[Task item] Decide whether each statement below agrees with the op-ed that follows, and answer yes or no with the deciding words of the op-ed quoted exactly. 1. The CNN poll found that 51 percent of the public believe Saddam Hussein was responsible for the September 11, 2001 attacks. 2. George W. Bush has accused Saddam of direct involvement in 9-11. 3. The CIA has repeatedly confirmed the links Bush asserted between Al Qaeda operatives and Iraqi intelligence officials.

[Study text]
[Start of section]
The Moron Majority:

Now it’s official: most Americans are idiots.

Decades of budget cuts in education are finally yielding results, a fact confirmed by CNN’s poll of March 16, which shows that an astonishing 51 percent of the public believe that Iraqi President Saddam Hussein (news – web sites) was responsible for the September 11, 2001 terrorist attacks.

There is no reason to think that. None. True, George W. Bush has asserted the existence of indirect links between low-level Al Qaeda operatives and Iraqi intelligence officials–a lame lie repeatedly denied by the CIA (news – web sites)–but even our professional prevaricator has never gone so far as to accuse Saddam of direct involvement in 9-11. Despite their increasingly tenuous grasp on reality, not even the Bush Administration’s most fervent hawks deny that the secular dictator of Iraq (news – web sites) is a mortal enemy of the Islamist extremists of Al Qaeda. No mainstream media outlet has ever reported otherwise.

So why do these pinheads think such a thing? —Ted Rall, Yahoo! op-ed

The Girl With Yellow Flowers in Her Hair:

Lisa Walsh Thomas: “She’s the nightmare that’s been clawing at your sleep lately, George W, and she’s … coming to get you!
[End of section]
[Entries shown]
[Start of section]
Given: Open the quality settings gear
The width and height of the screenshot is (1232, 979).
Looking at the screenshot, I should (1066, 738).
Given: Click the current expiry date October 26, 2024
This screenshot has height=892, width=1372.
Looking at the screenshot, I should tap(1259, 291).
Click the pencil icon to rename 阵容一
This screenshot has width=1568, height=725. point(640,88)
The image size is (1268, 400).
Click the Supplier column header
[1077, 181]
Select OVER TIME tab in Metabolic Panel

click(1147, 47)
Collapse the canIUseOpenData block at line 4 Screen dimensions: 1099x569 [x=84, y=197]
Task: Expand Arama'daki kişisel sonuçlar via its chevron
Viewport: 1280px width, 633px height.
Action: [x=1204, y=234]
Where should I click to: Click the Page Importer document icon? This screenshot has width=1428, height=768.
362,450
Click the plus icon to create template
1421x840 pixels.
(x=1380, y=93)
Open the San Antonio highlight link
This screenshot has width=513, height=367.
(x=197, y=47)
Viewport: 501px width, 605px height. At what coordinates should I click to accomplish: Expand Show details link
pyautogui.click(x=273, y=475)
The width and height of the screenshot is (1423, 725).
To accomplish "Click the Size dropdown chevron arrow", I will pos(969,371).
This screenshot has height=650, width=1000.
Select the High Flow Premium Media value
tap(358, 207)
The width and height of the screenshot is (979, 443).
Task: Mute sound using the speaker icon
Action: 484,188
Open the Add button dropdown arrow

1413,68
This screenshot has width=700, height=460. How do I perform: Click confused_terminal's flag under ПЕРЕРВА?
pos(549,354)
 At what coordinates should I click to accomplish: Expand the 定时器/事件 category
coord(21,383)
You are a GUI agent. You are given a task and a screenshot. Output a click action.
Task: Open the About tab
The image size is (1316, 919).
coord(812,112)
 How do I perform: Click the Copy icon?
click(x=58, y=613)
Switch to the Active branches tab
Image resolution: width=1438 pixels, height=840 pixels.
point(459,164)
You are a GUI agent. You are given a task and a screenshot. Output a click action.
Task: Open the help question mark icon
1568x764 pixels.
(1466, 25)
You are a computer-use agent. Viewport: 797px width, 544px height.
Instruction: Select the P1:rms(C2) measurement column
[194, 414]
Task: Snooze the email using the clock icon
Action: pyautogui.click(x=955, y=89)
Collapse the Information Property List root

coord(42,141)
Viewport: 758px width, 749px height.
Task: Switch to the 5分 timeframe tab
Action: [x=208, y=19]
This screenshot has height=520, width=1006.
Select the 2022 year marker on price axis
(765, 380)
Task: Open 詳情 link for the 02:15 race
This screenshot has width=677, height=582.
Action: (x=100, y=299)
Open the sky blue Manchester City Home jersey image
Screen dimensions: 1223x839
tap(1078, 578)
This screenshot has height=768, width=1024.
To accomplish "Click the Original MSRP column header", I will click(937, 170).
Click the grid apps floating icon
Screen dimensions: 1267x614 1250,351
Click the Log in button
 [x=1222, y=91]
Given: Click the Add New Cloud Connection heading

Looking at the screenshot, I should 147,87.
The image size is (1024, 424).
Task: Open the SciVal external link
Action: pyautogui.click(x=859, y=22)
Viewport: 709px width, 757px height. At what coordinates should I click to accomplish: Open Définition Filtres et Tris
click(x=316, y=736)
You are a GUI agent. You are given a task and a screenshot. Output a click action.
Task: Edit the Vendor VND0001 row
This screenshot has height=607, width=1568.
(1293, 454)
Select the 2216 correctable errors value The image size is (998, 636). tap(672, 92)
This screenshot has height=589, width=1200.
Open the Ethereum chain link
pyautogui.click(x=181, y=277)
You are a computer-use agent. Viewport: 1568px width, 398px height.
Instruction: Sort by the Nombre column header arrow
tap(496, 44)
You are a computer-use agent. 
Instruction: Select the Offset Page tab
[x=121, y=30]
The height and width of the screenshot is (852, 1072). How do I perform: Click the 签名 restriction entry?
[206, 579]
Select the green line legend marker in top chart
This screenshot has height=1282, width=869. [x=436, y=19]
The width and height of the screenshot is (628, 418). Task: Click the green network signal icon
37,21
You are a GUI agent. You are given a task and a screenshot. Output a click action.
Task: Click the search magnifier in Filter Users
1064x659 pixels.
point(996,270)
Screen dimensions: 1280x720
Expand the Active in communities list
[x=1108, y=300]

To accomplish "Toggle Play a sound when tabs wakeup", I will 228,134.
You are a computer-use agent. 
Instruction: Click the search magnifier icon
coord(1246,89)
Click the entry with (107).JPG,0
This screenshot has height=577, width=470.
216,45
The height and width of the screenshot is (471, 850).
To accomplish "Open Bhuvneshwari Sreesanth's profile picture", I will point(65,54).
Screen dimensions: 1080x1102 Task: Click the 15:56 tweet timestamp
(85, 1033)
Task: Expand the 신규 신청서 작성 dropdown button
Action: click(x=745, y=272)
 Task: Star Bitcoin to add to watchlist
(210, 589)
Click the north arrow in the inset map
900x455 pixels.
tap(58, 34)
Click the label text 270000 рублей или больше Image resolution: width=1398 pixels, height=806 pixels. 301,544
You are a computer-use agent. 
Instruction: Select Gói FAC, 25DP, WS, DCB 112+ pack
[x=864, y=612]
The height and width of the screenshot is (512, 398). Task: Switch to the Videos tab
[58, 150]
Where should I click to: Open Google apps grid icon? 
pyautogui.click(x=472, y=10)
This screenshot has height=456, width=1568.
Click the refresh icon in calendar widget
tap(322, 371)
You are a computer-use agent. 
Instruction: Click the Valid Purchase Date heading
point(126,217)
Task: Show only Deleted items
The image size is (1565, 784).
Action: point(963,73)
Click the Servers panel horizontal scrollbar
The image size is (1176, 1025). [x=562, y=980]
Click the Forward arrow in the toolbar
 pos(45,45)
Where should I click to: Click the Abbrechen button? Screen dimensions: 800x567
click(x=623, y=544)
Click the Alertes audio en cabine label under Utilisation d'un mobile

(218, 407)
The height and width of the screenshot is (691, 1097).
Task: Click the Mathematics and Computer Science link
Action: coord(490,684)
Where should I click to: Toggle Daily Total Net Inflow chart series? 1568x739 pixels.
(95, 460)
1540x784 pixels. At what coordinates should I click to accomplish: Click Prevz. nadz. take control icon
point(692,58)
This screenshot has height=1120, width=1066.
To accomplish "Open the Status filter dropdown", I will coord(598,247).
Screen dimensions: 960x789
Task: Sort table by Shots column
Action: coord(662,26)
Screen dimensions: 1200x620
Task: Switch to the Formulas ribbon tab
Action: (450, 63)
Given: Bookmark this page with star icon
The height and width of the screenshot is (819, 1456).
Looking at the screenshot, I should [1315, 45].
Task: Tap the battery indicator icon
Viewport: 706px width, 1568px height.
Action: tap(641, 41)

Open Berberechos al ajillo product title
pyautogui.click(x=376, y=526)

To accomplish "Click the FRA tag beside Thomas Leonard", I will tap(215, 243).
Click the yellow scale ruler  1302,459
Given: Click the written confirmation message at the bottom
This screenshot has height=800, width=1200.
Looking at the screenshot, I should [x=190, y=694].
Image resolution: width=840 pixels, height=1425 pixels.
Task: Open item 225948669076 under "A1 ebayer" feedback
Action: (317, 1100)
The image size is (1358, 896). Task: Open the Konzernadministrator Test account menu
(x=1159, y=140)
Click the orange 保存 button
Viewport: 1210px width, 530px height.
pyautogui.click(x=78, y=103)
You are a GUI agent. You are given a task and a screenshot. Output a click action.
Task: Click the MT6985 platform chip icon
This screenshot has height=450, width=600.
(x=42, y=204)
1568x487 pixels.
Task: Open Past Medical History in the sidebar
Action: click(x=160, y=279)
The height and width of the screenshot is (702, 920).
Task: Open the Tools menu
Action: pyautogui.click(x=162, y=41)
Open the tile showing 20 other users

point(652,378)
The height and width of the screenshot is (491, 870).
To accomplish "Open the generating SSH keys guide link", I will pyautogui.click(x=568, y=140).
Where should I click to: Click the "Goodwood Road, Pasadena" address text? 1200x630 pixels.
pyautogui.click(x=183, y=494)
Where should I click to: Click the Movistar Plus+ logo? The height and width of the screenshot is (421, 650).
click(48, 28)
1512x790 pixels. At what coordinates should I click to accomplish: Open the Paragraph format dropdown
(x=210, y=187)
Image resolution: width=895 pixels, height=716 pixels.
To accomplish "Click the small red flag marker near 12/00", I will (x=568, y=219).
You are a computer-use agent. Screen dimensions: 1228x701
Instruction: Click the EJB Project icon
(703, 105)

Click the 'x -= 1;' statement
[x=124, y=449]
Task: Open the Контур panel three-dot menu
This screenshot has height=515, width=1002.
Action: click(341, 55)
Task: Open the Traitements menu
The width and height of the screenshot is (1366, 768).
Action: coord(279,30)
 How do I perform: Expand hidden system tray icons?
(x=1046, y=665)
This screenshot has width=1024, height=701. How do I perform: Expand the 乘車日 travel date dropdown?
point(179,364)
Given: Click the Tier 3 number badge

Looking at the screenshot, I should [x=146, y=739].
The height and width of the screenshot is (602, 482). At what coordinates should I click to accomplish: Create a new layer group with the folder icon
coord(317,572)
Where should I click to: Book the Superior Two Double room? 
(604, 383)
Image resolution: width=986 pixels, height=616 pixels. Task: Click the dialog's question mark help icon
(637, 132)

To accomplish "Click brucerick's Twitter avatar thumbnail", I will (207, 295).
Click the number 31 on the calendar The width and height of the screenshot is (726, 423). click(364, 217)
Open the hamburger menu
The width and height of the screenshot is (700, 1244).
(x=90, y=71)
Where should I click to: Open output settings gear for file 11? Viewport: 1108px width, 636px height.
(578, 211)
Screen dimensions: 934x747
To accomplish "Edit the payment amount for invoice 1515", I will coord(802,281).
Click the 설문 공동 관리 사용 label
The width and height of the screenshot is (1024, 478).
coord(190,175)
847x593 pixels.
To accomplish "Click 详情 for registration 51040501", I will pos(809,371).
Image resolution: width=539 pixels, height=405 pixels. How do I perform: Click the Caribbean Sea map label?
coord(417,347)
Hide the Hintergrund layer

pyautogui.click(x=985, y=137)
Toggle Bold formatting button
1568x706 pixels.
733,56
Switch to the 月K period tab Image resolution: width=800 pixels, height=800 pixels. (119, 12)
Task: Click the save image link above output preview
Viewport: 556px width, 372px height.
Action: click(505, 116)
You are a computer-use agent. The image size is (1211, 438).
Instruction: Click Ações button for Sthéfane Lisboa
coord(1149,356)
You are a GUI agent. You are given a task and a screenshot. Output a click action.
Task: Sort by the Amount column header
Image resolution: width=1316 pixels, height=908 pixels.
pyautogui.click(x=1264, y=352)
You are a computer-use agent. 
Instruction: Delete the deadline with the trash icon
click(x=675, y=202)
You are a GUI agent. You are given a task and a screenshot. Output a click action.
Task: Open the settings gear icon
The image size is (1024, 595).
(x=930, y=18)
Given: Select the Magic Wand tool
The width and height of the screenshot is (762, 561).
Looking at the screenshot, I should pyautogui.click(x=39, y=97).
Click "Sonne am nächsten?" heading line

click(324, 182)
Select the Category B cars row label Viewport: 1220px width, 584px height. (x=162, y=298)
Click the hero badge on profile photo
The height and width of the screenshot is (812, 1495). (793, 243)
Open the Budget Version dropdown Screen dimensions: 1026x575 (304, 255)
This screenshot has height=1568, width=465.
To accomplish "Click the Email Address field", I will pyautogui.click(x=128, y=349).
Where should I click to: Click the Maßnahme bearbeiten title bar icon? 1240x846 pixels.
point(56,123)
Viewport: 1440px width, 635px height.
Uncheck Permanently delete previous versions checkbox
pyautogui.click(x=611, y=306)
[End of section]
[Task result]
1. Yes: "an astonishing 51 percent of the public believe that Iraqi President Saddam Hussein (news – web sites) was responsible for the September 11, 2001 terrorist attacks"
2. No: "even our professional prevaricator has never gone so far as to accuse Saddam of direct involvement in 9-11"
3. No: "a lame lie repeatedly denied by the CIA"